Einfach ist das grandiose Projekt nicht. Im ersten Stadium wurde eine Million Kubikmeter Grundwasser, das in den letzten zwei Jahrzehnten in die Minen eingedrungen ist, abgepumpt. Noch vor Wintereinbruch soll die Instandsetzung der Schächte und Tunnel beginnen. Allerdings will AHMSA auch nach neuen Vorkommen suchen. Parallel dazu wird eine Kupfergewinnungsanlage, die Affinerie, gebaut. Spätestens Mitte 2009 läuft die reguläre Kupferproduktion an. Nach Erreichen der vollen Betriebskapazität wird die Affinerie 40.000 Tonnen reines Kupfer auf den Markt werfen.
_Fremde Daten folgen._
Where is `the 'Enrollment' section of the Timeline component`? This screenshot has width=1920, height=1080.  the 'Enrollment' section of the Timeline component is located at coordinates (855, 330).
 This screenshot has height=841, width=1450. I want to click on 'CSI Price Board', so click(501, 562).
Kosten des Investitionsprojekts: umgerechnet 140 Millionen Euro. Damit ist Timna eines der größeren Wirtschaftsprojekte in Israels Geschichte. Da kommt im benachbarten Eilat Hochstimmung auf. »Die Mexikaner stellen neue Mitarbeiter ein«, freute sich das Lokalblatt »Erew, Erew« (zu deutsch: Abend für Abend«). Im Kreisrat werden bereits die Segnungen des Vorhabens für Eilat und dessen kleinere Nachbarorte kalkuliert. Bereits im vergangenen Jahr entsandte die südisraelische Kreisverwaltung eine Delegation nach Mexiko, um die zukünftigen neuen Nachbarn besser kennenzulernen.
Mit der Inbetriebnahme der Timna‐Minen schließt sich aber nicht nur ein dreitausend Jahre alter, sondern auch ein viel kürzerer Geschichtskreis. Die Direktorin von AHMSA Steel Israel, Carla Garcia Granados, ist nämlich die Nichte des guatemaltekischen Diplomaten Jorge Garcia Granados, der bei Israels Geburt eine wichtige Rolle gespielt hat. Im Jahre 1947 diente Onkel Jorge als Guatemalas Botschafter bei den Vereinten Nationen und setzte sich aktiv für die Gründung eines jüdischen Staates ein. Bei der UN‐Abstimmung über die Teilung Palästinas am 29. November 1947 gab er eine der Ja‐Stimmen ab, die Israels Gründung möglich gemacht haben. Später diente er auch als der Botschafter seines Landes im jüdischen Staat.